What is an epic?
An epic is a large body of work that can be broken down into smaller user stories or tasks, representing a significant feature, initiative, or deliverable. Epics are too large to complete in a single sprint and typically span multiple weeks or months. They serve as a container that groups related stories together under a common goal - such as "User authentication system" or "Mobile app redesign."
The relationship between epics and stories is hierarchical. An epic might be "Implement team collaboration features," which breaks down into stories like "As a user, I want to assign cards to team members," "As a user, I want to comment on cards," and "As a user, I want to receive notifications when assigned." Each story is independently deliverable, but together they complete the epic.
Why epics matter
Epics bridge the gap between high-level roadmap planning and day-to-day task execution. Product owners and stakeholders think in terms of features and initiatives. Developers think in terms of individual tasks. Epics connect the two levels: they give stakeholders a way to track progress on a major feature without needing to understand every individual story, while giving developers a clear sense of how their daily work contributes to a larger goal.

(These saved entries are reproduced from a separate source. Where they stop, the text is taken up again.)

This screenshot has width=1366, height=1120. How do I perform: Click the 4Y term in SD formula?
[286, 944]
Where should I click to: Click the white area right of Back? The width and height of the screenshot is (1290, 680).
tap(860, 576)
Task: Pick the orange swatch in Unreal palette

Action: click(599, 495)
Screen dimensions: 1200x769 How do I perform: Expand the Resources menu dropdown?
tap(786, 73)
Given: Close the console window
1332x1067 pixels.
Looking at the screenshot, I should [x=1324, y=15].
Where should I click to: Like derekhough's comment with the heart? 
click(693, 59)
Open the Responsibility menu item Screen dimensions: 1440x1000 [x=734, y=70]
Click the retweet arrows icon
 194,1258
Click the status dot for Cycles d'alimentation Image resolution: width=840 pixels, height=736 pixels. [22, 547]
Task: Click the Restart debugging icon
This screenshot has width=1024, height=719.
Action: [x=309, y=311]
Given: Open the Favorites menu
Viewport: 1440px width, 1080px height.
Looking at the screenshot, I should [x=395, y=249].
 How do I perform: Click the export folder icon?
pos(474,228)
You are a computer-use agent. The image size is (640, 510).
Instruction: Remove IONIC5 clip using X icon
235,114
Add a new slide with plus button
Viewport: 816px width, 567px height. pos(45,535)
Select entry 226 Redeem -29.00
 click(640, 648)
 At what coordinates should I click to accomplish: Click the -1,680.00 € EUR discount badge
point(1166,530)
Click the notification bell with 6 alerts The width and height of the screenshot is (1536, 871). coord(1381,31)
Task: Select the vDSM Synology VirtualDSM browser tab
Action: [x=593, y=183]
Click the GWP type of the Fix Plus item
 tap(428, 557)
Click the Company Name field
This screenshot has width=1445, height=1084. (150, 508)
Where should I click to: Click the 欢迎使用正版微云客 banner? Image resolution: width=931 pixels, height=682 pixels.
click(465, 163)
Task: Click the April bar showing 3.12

Epics also help with prioritization at the roadmap level. Instead of comparing dozens of individual stories against each other, the product owner can compare a handful of epics and decide which feature initiatives are most important this quarter. The individual stories within each epic can then be prioritized independently during sprint planning.
Breaking epics into stories
A common mistake is treating an epic as a monolithic task and trying to plan all its stories upfront. In practice, only the first few stories need to be fully defined. As the team completes early stories, they learn more about the domain and can define subsequent stories with better information. This progressive decomposition is a core agile practice - plan just enough to start, refine as you go.
Each story within an epic should be independently valuable: it delivers a piece of functionality that a user can see, use, or benefit from. Avoid technical stories that only make sense as part of a sequence (like "set up the database schema" followed by "build the API" followed by "build the UI"). Instead, slice vertically: "As a user, I can log in with email and password" delivers a thin but complete feature from database to UI.
How Flux handles epics
Flux does not have a dedicated epic entity with parent-child hierarchy, but labels provide a flexible and effective way to group related cards. Create a label for each epic (for example, "Auth System" or "Mobile Redesign") and apply it to every card that belongs to that initiative. Filtering the board by label shows all cards in the epic, making progress visible at a glance. For larger initiatives, a dedicated board per epic works well - the multi-board view lets you see progress across all epic boards simultaneously. This approach is lighter-weight than rigid epic hierarchies and adapts naturally as scope changes.